Comprehensive data protection for all workloads
Post Reply
Parnassus
Influencer
Posts: 20
Liked: 6 times
Joined: Oct 01, 2019 7:36 am
Full Name: Davide Poletto
Contact:

Veeam B&R 12.x upgrades and Port 6160/TCP destiny

Post by Parnassus »

Hi all, I'm searching a confirmantion about the Port 6160/TCP destiny on a (Linux) hardened Backup Repository just after a Veeam B&R upgrade (say moving from 12.2 to 12.3, as example).

I noticed that on our Linux hosts the configured firewall set or rules change after the upgrade (say upgrading from 12.2.0.334 to 12.3.0.310, done today).

The set changes from having those ports permanently opened:

2500-3300/tcp <--- Default range of ports used as transmission channels
6160/tcp <---------- Veeam Installer Service for Linux
6162/tcp <---------- Veeam Data Mover Service

to this set:

2500-3300/tcp
6162/tcp

losing every time the 6160/TCP (and every time I manually add it permanently again).
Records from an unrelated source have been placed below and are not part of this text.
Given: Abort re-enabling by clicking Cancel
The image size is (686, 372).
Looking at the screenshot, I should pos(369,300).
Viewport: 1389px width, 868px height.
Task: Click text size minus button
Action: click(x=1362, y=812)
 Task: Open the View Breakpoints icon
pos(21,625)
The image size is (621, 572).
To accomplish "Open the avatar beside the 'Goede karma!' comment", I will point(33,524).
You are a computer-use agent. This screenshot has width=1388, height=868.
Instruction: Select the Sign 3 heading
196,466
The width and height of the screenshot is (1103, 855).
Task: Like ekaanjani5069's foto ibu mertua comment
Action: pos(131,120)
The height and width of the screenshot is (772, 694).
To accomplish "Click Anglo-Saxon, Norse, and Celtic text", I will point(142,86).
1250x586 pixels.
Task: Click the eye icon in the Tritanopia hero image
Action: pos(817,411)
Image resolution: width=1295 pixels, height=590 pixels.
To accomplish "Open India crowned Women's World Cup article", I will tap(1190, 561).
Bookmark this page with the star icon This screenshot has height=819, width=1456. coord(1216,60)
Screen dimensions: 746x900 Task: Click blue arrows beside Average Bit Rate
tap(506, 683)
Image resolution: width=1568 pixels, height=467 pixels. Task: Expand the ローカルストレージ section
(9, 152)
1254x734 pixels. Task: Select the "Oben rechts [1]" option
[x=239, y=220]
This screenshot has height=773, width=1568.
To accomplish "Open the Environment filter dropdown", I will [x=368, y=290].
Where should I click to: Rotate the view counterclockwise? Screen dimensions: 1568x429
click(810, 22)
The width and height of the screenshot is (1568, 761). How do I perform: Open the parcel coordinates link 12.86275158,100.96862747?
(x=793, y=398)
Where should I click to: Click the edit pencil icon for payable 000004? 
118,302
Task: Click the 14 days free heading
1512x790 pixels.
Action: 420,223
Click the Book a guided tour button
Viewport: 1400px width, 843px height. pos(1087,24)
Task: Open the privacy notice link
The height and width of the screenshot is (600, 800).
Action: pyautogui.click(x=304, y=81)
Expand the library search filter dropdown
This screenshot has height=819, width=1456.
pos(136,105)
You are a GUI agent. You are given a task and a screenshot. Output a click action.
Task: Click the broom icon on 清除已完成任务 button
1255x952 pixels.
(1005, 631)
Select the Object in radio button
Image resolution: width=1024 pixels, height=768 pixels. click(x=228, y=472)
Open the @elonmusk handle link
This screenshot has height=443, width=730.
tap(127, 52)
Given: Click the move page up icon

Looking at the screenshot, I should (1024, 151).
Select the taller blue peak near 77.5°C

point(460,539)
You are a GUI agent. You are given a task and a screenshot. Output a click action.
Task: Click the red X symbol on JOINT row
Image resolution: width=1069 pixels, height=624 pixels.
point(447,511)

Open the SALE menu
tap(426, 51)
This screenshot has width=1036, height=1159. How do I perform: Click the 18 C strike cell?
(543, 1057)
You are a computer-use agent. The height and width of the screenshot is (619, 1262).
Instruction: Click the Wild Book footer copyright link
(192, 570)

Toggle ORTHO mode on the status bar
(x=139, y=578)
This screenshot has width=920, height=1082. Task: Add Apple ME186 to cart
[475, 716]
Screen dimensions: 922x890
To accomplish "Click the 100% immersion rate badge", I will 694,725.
Is it that behaviour expected?
Is permanently opening the 6160/TCP port back again a correct action to perform on the Host firewall or I should expect that, during a next upgrade, having the previous upgrade procedure closed it, the next invoked upgrade procedure will open automatically it again (for the sole duration required by the agent update procedure)?
Mildur
Product Manager
Posts: 10642
Liked: 2867 times
Joined: May 13, 2017 4:51 pm
Full Name: Fabian K.
Location: Switzerland
Contact:

Re: Veeam B&R 12.x upgrades and Port 6160/TCP destiny

Post by Mildur »

Hi Davide

You don't have to open it manually. The backup server will request to open it automatically when required.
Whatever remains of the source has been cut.